Feature Request: Perform a graceful shutdown upon SIGTERM #128

purplexa · 2017-10-17T18:25:07Z

The method documented in Connecting from Google Container Engine for using Cloud SQL Proxy from GKE is to run the proxy as a sidecar container in your pod alongside your application. For normal use, this works well, but as this StackOverflow question describes, there are problems when trying to do the same in a Kubernetes Job.

The main issue is that for a Job to finish, all the containers in its Pod need to finish and return 0, so when using Cloud SQL Proxy as a sidecar container, even after the application container finishes, the proxy container stays around and Kubernetes believes the Job is not finished.

What would be helpful is for there to be some way to tell Cloud SQL Proxy to shut itself down cleanly after the application has finished. Perhaps something like a configurable timeout where the proxy shuts down after having no active connections for a period of time, or even some way for the application to explicitly tell the proxy it has finished before the application itself shuts down.

AthenaShi · 2017-11-03T18:38:13Z

This can be done by just SIGTERM the proxy on shutdown.

For more information, (well not directly related):
#86

purplexa · 2017-11-07T01:11:17Z

Sending a SIGTERM won't work because it causes Cloud SQL Proxy to exit 2, not exit 0, which Kubernetes will treat as a Job failure, not a success.

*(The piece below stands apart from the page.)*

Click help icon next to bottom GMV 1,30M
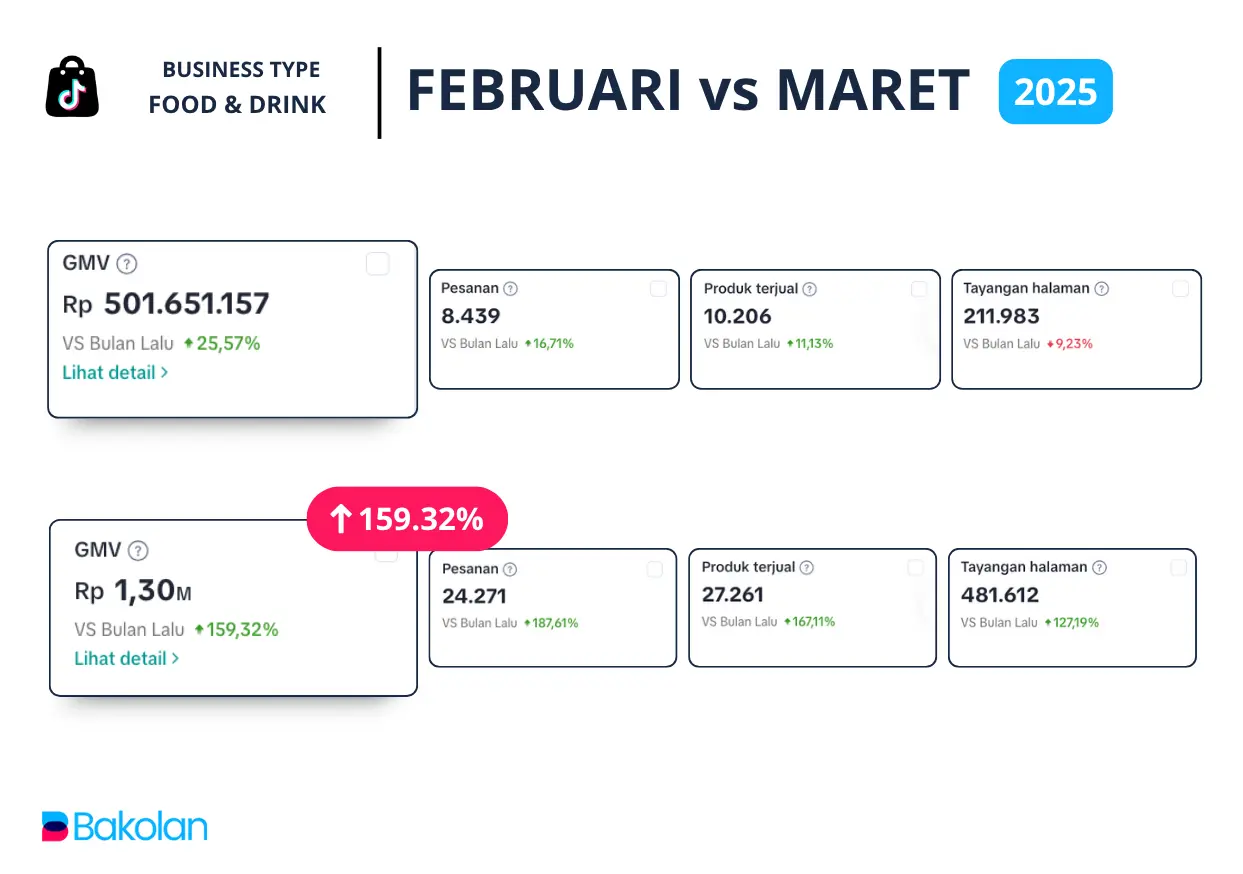1243x874 pixels. coord(139,550)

EamonKeane · 2017-11-29T18:20:12Z

@thrnio having the same issue, did you find a workaround for this?

EamonKeane · 2017-11-29T18:32:15Z

possible solution here? https://stackoverflow.com/questions/41679364/kubernetes-stop-cloudsql-proxy-sidecar-container-in-multi-container-pod-job

One possible solution would be a separate cloudsql-proxy deployment with a matching service. You would then only need your migration container inside the job that connects to your proxy service.

This comes with some downsides:

higher network latency, no pod local mysql communication
possible security issue if you provide the sql port to your whole kubernetes cluster
If you want to open cloudsql-proxy to the whole cluster you have to replace tcp:3306 with tcp:0.0.0.0:3306 in the -instance parameter on the cloudsql-proxy.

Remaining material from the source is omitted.